* [Records from a collection]:
-------------------------
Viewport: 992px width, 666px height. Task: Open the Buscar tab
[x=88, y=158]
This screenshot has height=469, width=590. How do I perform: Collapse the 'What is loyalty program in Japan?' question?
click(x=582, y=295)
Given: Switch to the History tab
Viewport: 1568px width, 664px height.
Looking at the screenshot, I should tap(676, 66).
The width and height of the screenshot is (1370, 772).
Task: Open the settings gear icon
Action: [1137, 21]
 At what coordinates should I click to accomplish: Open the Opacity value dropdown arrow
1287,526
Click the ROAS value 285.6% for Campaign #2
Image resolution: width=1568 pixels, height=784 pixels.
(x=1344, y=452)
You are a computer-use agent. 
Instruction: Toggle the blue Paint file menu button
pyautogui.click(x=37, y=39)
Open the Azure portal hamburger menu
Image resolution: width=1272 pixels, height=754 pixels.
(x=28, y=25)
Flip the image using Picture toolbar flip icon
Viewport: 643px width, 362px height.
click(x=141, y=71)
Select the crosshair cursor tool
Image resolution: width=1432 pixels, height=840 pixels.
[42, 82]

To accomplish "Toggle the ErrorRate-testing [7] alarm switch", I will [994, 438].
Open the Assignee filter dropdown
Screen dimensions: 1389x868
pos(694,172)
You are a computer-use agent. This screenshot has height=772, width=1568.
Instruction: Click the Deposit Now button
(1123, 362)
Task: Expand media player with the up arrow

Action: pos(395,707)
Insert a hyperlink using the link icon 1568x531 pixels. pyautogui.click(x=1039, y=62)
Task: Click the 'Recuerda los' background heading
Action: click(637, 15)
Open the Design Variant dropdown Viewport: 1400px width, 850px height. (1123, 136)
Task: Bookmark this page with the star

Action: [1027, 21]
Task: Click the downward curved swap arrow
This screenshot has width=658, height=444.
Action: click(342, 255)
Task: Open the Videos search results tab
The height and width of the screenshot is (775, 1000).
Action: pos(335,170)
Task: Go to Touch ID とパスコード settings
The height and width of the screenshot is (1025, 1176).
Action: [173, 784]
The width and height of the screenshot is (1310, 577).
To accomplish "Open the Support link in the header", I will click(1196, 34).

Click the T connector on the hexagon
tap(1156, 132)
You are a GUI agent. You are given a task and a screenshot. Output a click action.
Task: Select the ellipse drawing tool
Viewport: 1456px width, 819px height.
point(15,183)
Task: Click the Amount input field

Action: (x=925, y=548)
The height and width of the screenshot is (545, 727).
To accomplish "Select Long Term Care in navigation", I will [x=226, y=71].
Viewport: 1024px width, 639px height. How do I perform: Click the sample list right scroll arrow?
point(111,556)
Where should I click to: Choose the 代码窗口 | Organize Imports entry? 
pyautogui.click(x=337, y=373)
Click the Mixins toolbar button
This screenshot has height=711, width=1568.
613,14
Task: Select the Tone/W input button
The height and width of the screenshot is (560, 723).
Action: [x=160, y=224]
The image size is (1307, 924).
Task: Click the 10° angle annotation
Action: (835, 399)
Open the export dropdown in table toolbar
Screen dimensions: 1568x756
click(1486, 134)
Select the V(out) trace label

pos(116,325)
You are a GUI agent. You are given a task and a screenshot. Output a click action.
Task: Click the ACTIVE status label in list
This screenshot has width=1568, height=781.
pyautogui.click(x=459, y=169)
-------------------------
* [TASK DIRECTIONS]: Please rewrite all of the entries above, substituting "Directive" for each occurrence of "Instruction" and leaving everything else unchanged.

* [EXERCISE ANSWER]:
Viewport: 992px width, 666px height. Task: Open the Buscar tab
[x=88, y=158]
This screenshot has height=469, width=590. How do I perform: Collapse the 'What is loyalty program in Japan?' question?
click(x=582, y=295)
Given: Switch to the History tab
Viewport: 1568px width, 664px height.
Looking at the screenshot, I should tap(676, 66).
The width and height of the screenshot is (1370, 772).
Task: Open the settings gear icon
Action: [1137, 21]
 At what coordinates should I click to accomplish: Open the Opacity value dropdown arrow
1287,526
Click the ROAS value 285.6% for Campaign #2
Image resolution: width=1568 pixels, height=784 pixels.
(x=1344, y=452)
You are a computer-use agent. 
Directive: Toggle the blue Paint file menu button
pyautogui.click(x=37, y=39)
Open the Azure portal hamburger menu
Image resolution: width=1272 pixels, height=754 pixels.
(x=28, y=25)
Flip the image using Picture toolbar flip icon
Viewport: 643px width, 362px height.
click(x=141, y=71)
Select the crosshair cursor tool
Image resolution: width=1432 pixels, height=840 pixels.
[42, 82]

To accomplish "Toggle the ErrorRate-testing [7] alarm switch", I will [994, 438].
Open the Assignee filter dropdown
Screen dimensions: 1389x868
pos(694,172)
You are a computer-use agent. This screenshot has height=772, width=1568.
Directive: Click the Deposit Now button
(1123, 362)
Task: Expand media player with the up arrow

Action: pos(395,707)
Insert a hyperlink using the link icon 1568x531 pixels. pyautogui.click(x=1039, y=62)
Task: Click the 'Recuerda los' background heading
Action: click(637, 15)
Open the Design Variant dropdown Viewport: 1400px width, 850px height. (1123, 136)
Task: Bookmark this page with the star

Action: [1027, 21]
Task: Click the downward curved swap arrow
This screenshot has width=658, height=444.
Action: click(342, 255)
Task: Open the Videos search results tab
The height and width of the screenshot is (775, 1000).
Action: pos(335,170)
Task: Go to Touch ID とパスコード settings
The height and width of the screenshot is (1025, 1176).
Action: [173, 784]
The width and height of the screenshot is (1310, 577).
To accomplish "Open the Support link in the header", I will click(1196, 34).

Click the T connector on the hexagon
tap(1156, 132)
You are a GUI agent. You are given a task and a screenshot. Output a click action.
Task: Select the ellipse drawing tool
Viewport: 1456px width, 819px height.
point(15,183)
Task: Click the Amount input field

Action: (x=925, y=548)
The height and width of the screenshot is (545, 727).
To accomplish "Select Long Term Care in navigation", I will [x=226, y=71].
Viewport: 1024px width, 639px height. How do I perform: Click the sample list right scroll arrow?
point(111,556)
Where should I click to: Choose the 代码窗口 | Organize Imports entry? 
pyautogui.click(x=337, y=373)
Click the Mixins toolbar button
This screenshot has height=711, width=1568.
613,14
Task: Select the Tone/W input button
The height and width of the screenshot is (560, 723).
Action: [x=160, y=224]
The image size is (1307, 924).
Task: Click the 10° angle annotation
Action: (835, 399)
Open the export dropdown in table toolbar
Screen dimensions: 1568x756
click(1486, 134)
Select the V(out) trace label

pos(116,325)
You are a GUI agent. You are given a task and a screenshot. Output a click action.
Task: Click the ACTIVE status label in list
This screenshot has width=1568, height=781.
pyautogui.click(x=459, y=169)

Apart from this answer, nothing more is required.